Raw listing
######
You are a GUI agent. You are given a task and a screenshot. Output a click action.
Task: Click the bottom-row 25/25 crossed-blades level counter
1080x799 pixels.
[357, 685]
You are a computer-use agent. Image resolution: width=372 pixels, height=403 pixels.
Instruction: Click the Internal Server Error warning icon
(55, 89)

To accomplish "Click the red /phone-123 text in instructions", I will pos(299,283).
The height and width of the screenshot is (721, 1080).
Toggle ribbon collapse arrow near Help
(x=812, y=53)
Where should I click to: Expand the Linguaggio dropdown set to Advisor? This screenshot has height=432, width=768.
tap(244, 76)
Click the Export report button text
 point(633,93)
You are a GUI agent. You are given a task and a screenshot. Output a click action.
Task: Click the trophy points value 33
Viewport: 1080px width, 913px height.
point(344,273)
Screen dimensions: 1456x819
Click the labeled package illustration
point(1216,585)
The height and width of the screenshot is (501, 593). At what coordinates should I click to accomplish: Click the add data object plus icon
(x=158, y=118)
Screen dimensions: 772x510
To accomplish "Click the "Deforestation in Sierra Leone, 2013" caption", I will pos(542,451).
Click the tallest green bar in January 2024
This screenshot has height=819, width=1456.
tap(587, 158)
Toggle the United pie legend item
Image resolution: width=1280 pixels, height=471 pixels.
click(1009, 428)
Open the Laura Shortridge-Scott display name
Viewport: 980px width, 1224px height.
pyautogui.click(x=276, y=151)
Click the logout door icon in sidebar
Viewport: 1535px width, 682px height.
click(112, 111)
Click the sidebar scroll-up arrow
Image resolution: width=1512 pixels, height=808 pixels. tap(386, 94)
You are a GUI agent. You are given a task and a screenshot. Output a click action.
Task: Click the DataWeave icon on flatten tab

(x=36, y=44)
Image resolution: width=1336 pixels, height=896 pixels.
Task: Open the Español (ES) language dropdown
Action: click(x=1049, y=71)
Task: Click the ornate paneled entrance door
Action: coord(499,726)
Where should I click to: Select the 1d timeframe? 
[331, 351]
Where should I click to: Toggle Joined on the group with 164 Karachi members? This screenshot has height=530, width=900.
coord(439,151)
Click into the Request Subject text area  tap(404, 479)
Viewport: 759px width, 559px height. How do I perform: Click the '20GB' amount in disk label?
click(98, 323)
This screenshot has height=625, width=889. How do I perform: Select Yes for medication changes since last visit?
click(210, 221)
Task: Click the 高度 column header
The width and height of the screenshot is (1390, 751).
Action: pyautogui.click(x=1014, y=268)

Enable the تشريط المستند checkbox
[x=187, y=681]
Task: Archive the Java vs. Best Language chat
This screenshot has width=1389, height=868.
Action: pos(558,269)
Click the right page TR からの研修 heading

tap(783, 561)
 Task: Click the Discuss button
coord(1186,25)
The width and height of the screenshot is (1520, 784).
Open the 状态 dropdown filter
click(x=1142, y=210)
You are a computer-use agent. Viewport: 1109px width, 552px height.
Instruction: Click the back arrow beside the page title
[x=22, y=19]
######
WHAT YOU NEED TO DO:
Extract every line from the listing above and reproduce each one unchanged, keeping the original order.

SOLUTION FOR THIS PROBLEM:
You are a GUI agent. You are given a task and a screenshot. Output a click action.
Task: Click the bottom-row 25/25 crossed-blades level counter
1080x799 pixels.
[357, 685]
You are a computer-use agent. Image resolution: width=372 pixels, height=403 pixels.
Instruction: Click the Internal Server Error warning icon
(55, 89)

To accomplish "Click the red /phone-123 text in instructions", I will pos(299,283).
The height and width of the screenshot is (721, 1080).
Toggle ribbon collapse arrow near Help
(x=812, y=53)
Where should I click to: Expand the Linguaggio dropdown set to Advisor? This screenshot has height=432, width=768.
tap(244, 76)
Click the Export report button text
 point(633,93)
You are a GUI agent. You are given a task and a screenshot. Output a click action.
Task: Click the trophy points value 33
Viewport: 1080px width, 913px height.
point(344,273)
Screen dimensions: 1456x819
Click the labeled package illustration
point(1216,585)
The height and width of the screenshot is (501, 593). At what coordinates should I click to accomplish: Click the add data object plus icon
(x=158, y=118)
Screen dimensions: 772x510
To accomplish "Click the "Deforestation in Sierra Leone, 2013" caption", I will pos(542,451).
Click the tallest green bar in January 2024
This screenshot has height=819, width=1456.
tap(587, 158)
Toggle the United pie legend item
Image resolution: width=1280 pixels, height=471 pixels.
click(1009, 428)
Open the Laura Shortridge-Scott display name
Viewport: 980px width, 1224px height.
pyautogui.click(x=276, y=151)
Click the logout door icon in sidebar
Viewport: 1535px width, 682px height.
click(112, 111)
Click the sidebar scroll-up arrow
Image resolution: width=1512 pixels, height=808 pixels. tap(386, 94)
You are a GUI agent. You are given a task and a screenshot. Output a click action.
Task: Click the DataWeave icon on flatten tab

(x=36, y=44)
Image resolution: width=1336 pixels, height=896 pixels.
Task: Open the Español (ES) language dropdown
Action: click(x=1049, y=71)
Task: Click the ornate paneled entrance door
Action: coord(499,726)
Where should I click to: Select the 1d timeframe? 
[331, 351]
Where should I click to: Toggle Joined on the group with 164 Karachi members? This screenshot has height=530, width=900.
coord(439,151)
Click into the Request Subject text area  tap(404, 479)
Viewport: 759px width, 559px height. How do I perform: Click the '20GB' amount in disk label?
click(98, 323)
This screenshot has height=625, width=889. How do I perform: Select Yes for medication changes since last visit?
click(210, 221)
Task: Click the 高度 column header
The width and height of the screenshot is (1390, 751).
Action: pyautogui.click(x=1014, y=268)

Enable the تشريط المستند checkbox
[x=187, y=681]
Task: Archive the Java vs. Best Language chat
This screenshot has width=1389, height=868.
Action: pos(558,269)
Click the right page TR からの研修 heading

tap(783, 561)
 Task: Click the Discuss button
coord(1186,25)
The width and height of the screenshot is (1520, 784).
Open the 状态 dropdown filter
click(x=1142, y=210)
You are a computer-use agent. Viewport: 1109px width, 552px height.
Instruction: Click the back arrow beside the page title
[x=22, y=19]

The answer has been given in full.